Great News for America

You get a recognized marriage!

And WE get a recognized marriage! And YOU! And YOU! AND YOU! WE ALL GET A RECOGNIZED MARRIAGE! YEA!!! And I’m really glad my expat friends can now move to America with their spouses if they wish!!

This is me reading all the posts today, especially those shared by my gay friends, my Department of Health and Human Services (HHS) friends, and my gay HHS friends who are probably the wittiest of them all. What a week, right?!?!

**************

Earlier today, unrelated to the Supreme Court decision, my boss and I were sitting in a video conference with some other military offices. It involved an Air Force officer relaying some information to the rest of us, and on our video screen, we could see him sitting at a long conference table surrounded by others with only their notepads, pens, and coffee mugs on the table within the video screen.

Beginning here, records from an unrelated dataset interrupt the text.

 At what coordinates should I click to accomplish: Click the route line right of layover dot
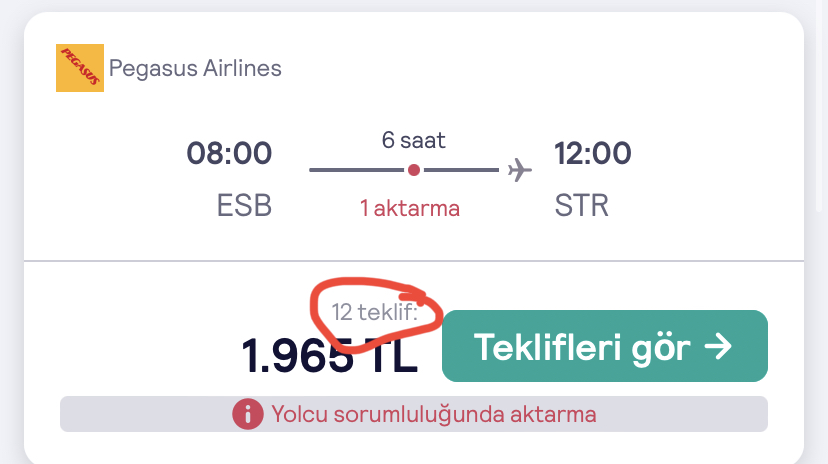click(x=462, y=170)
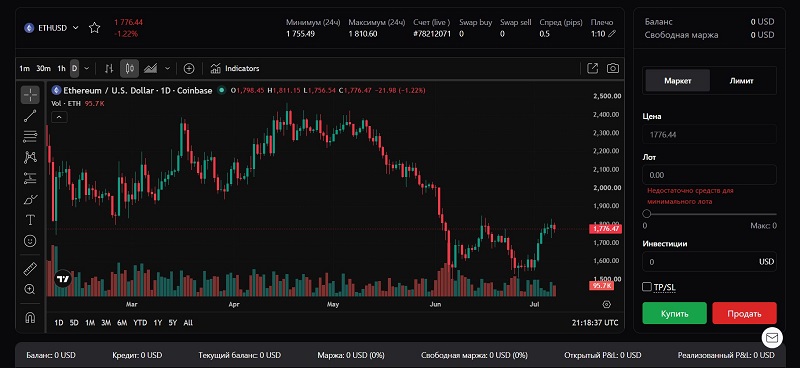This screenshot has width=800, height=368.
Task: Select the ruler measure tool
Action: coord(30,268)
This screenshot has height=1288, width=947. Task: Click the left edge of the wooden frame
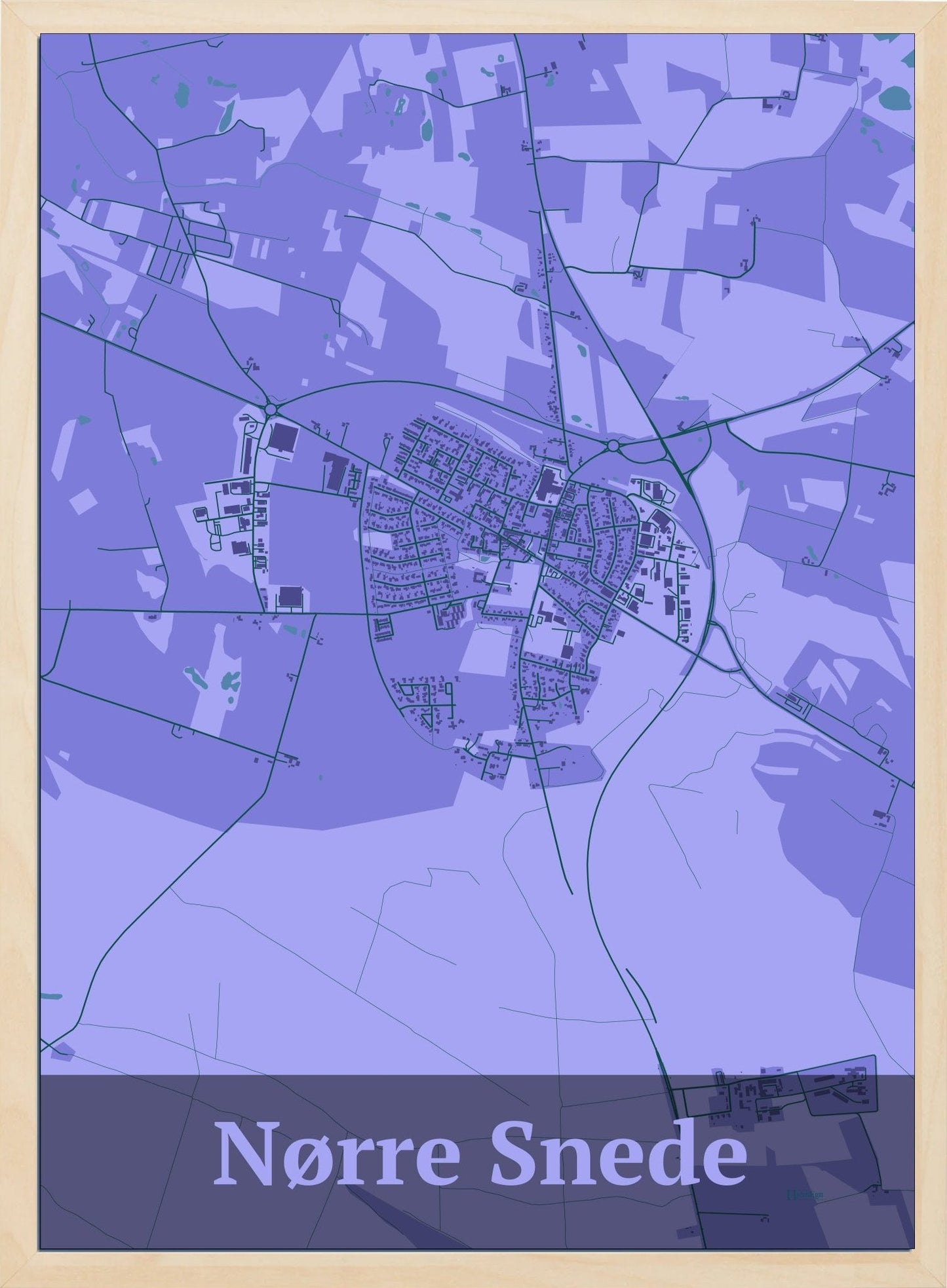[x=19, y=644]
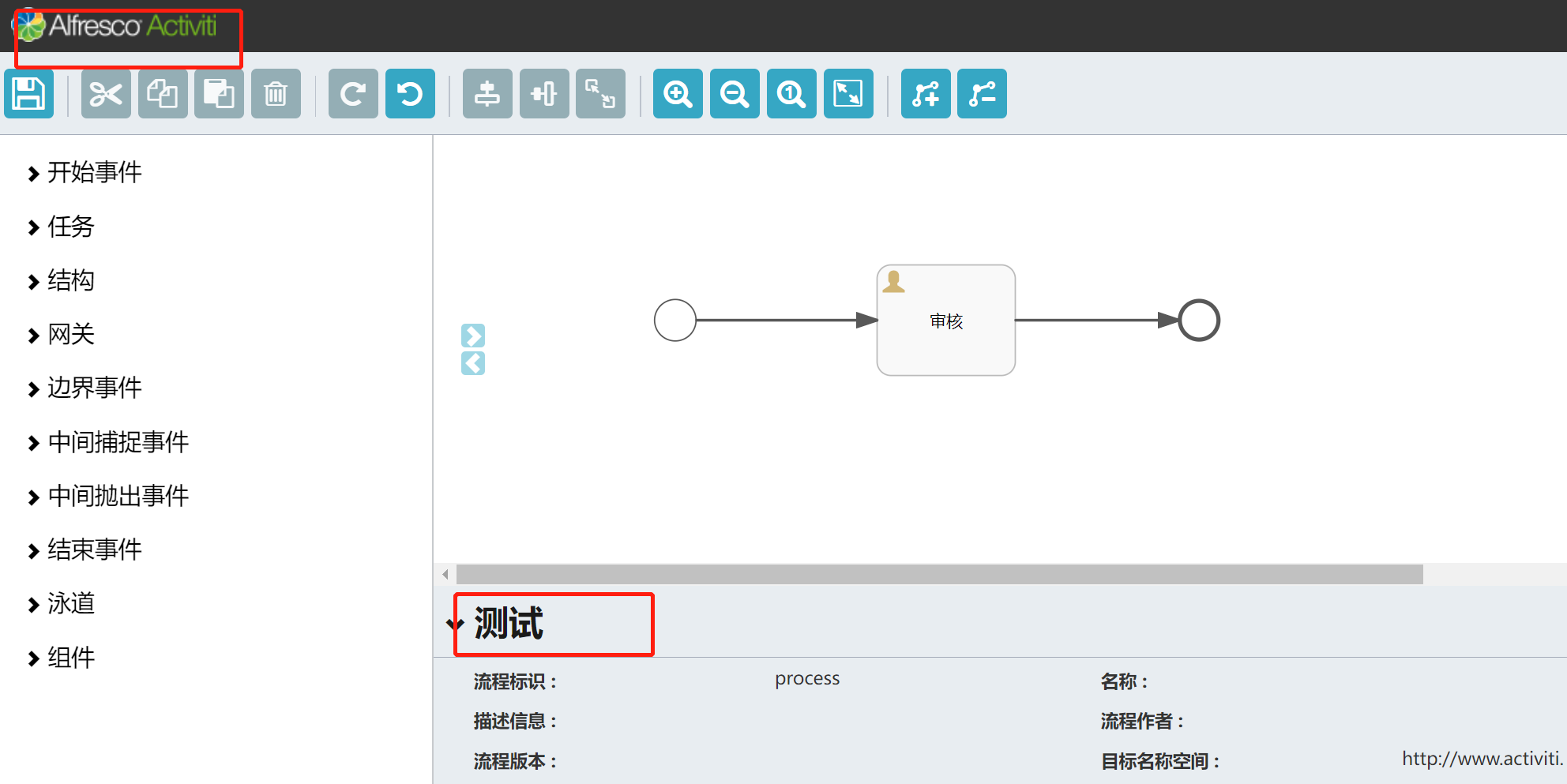Image resolution: width=1567 pixels, height=784 pixels.
Task: Expand the 开始事件 palette category
Action: [x=94, y=172]
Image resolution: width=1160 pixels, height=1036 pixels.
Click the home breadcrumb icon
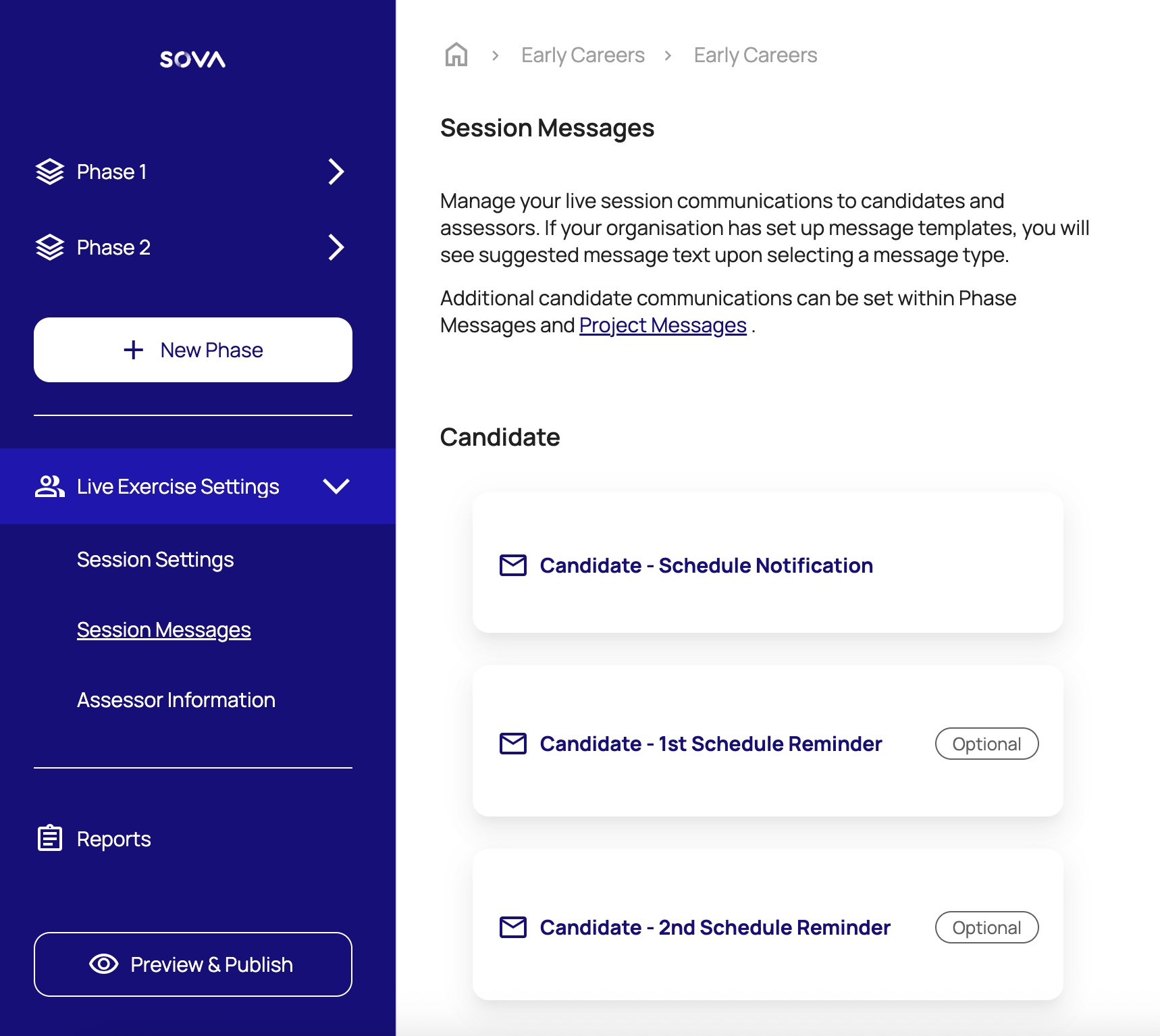click(456, 55)
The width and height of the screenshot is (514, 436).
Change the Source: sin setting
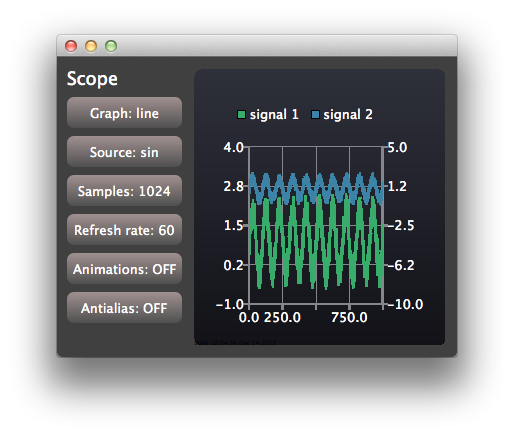click(x=124, y=152)
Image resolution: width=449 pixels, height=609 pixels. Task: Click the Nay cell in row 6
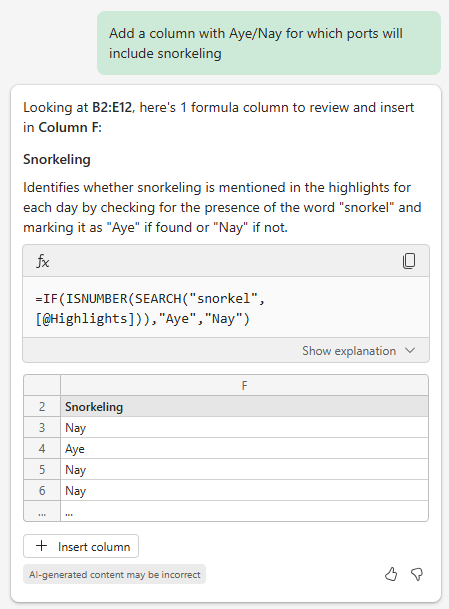coord(244,490)
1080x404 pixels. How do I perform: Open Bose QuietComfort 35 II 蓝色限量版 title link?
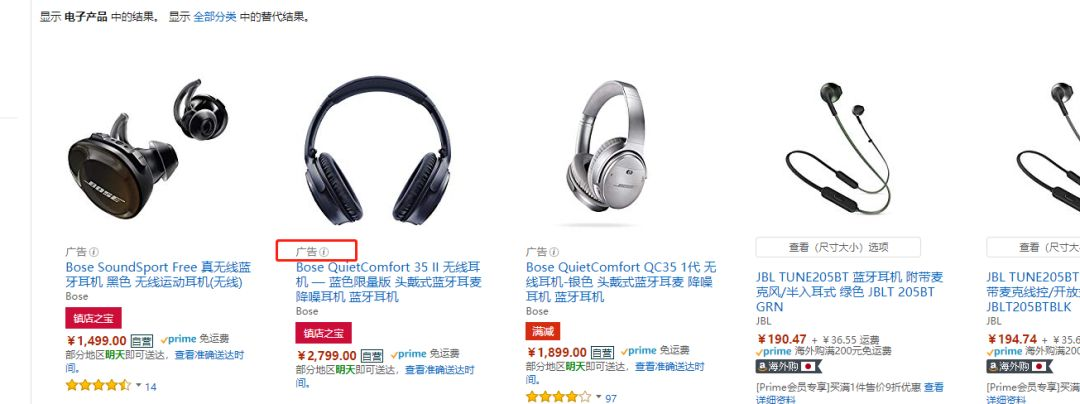tap(388, 282)
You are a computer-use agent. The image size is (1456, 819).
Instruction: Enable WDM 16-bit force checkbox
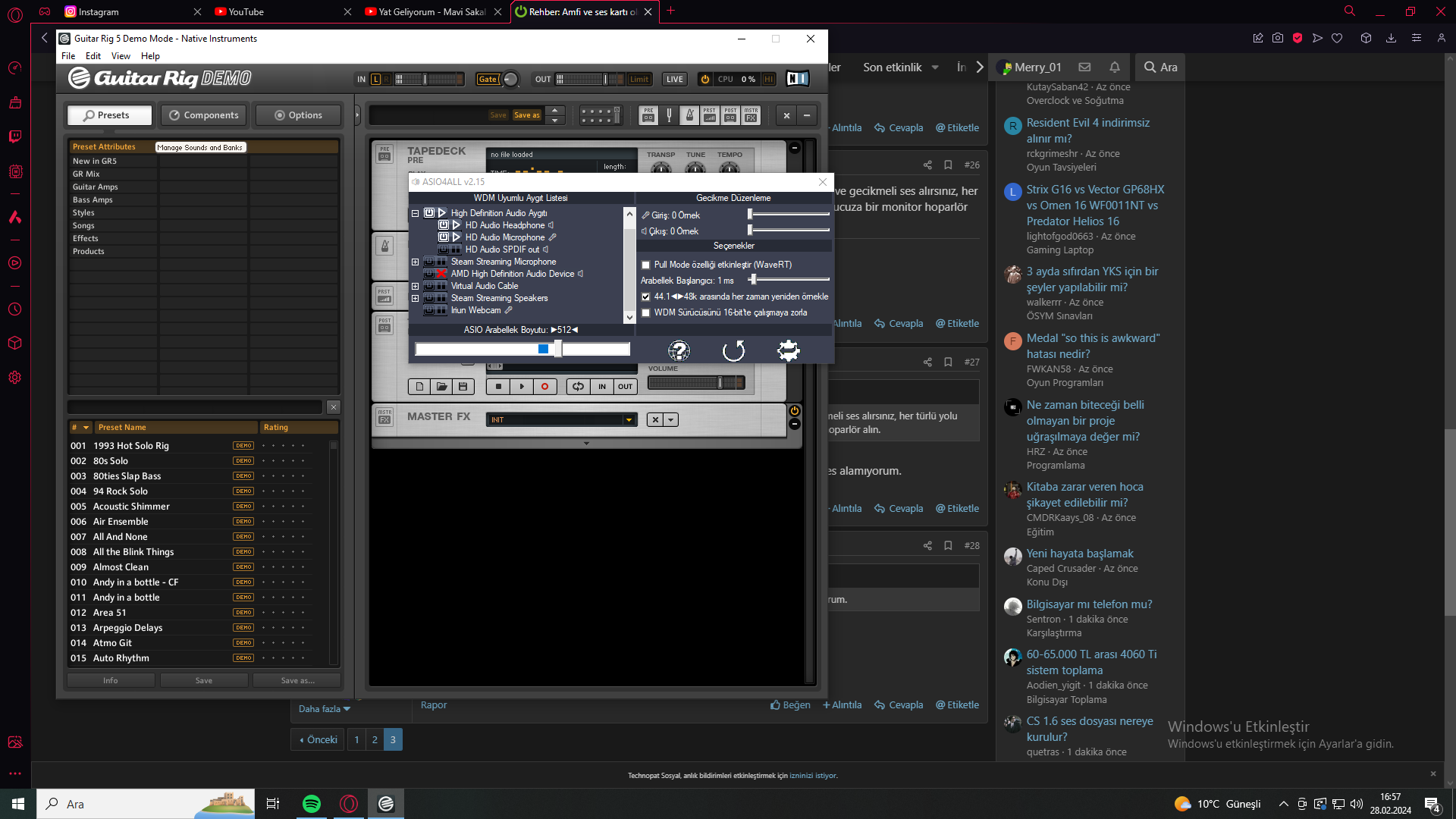[646, 312]
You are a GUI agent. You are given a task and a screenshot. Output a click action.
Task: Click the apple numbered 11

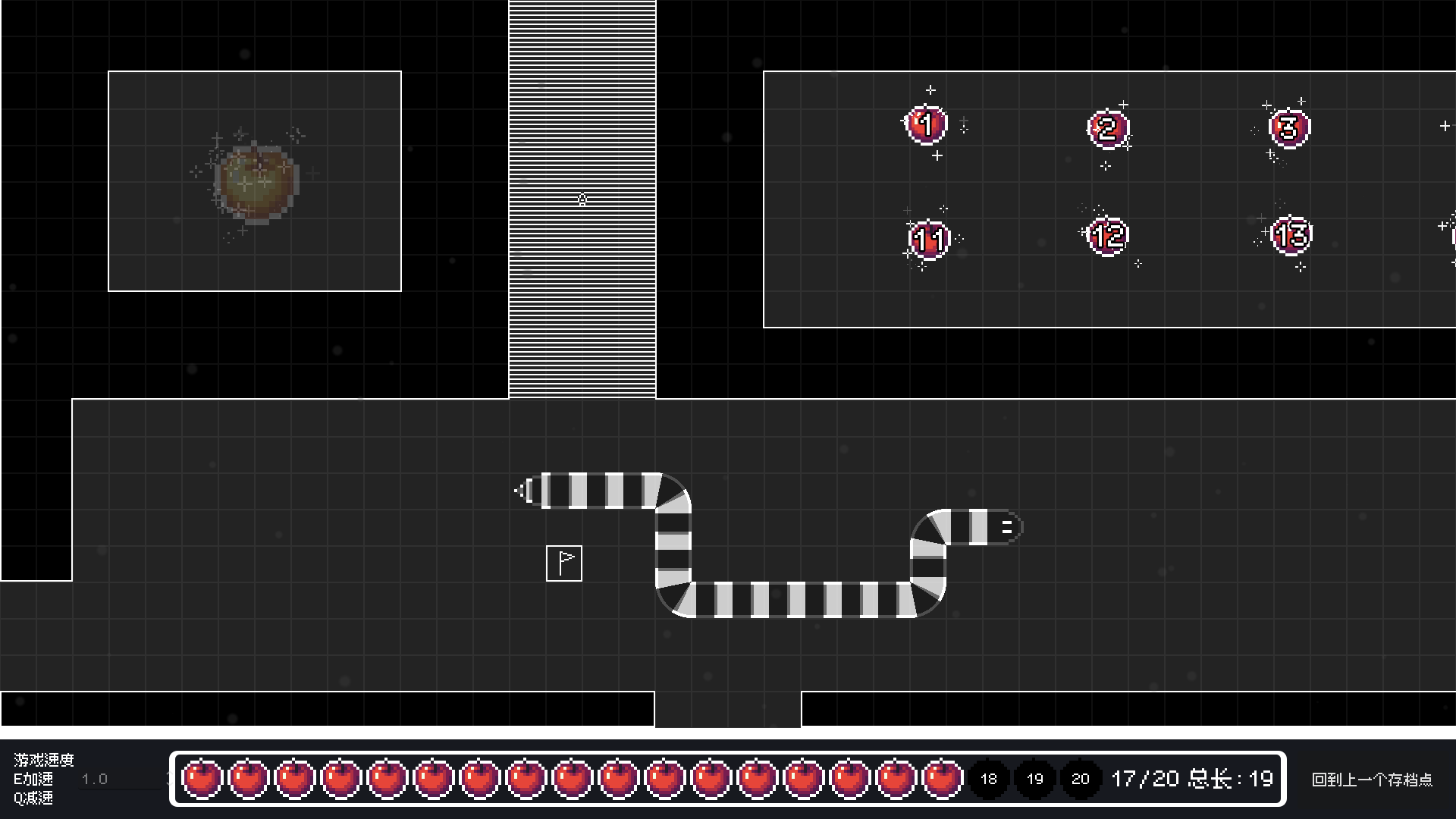pos(928,240)
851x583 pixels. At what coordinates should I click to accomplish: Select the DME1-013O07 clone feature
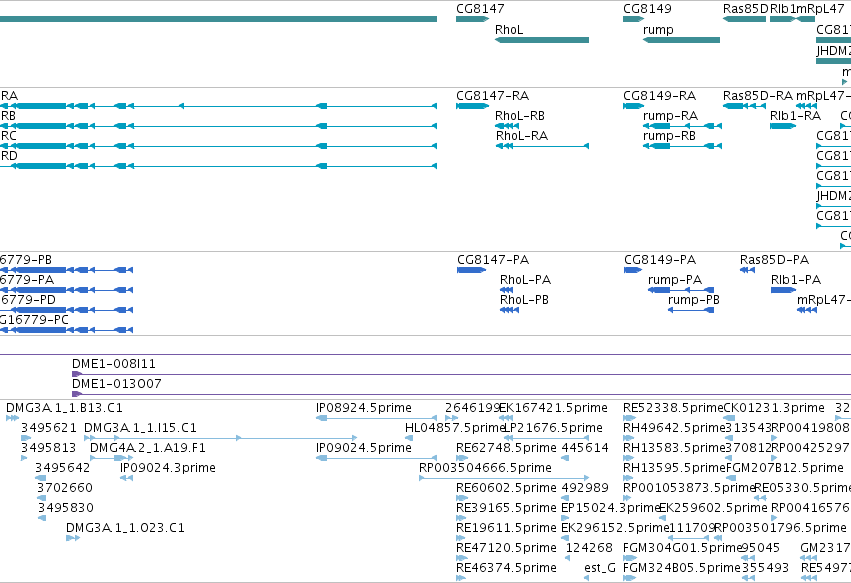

At one point, we noticed this palm-size dark object race across the conference table. At first, I thought it was a Blackberry that got flung across the table on accident, but nope … it was something breathing. We could hear the room’s occupants gasp, mumble, shriek, and we saw a flurry of hands grab their notepads, mugs, and pens up and off the table before being pulled out of the screen. All of a sudden, a giant hand sprang forward into the shot and slammed down on the object.

Without breaking his pace, the Air Force officer said, “I also want it to be known that it was the Special Forces guy who came in and just took out that threat. Also, a new item for next year’s budget will probably be for an exterminator.”

They didn’t define what it was, but it was enough to get most of the room to recoil. Who says office life is boring?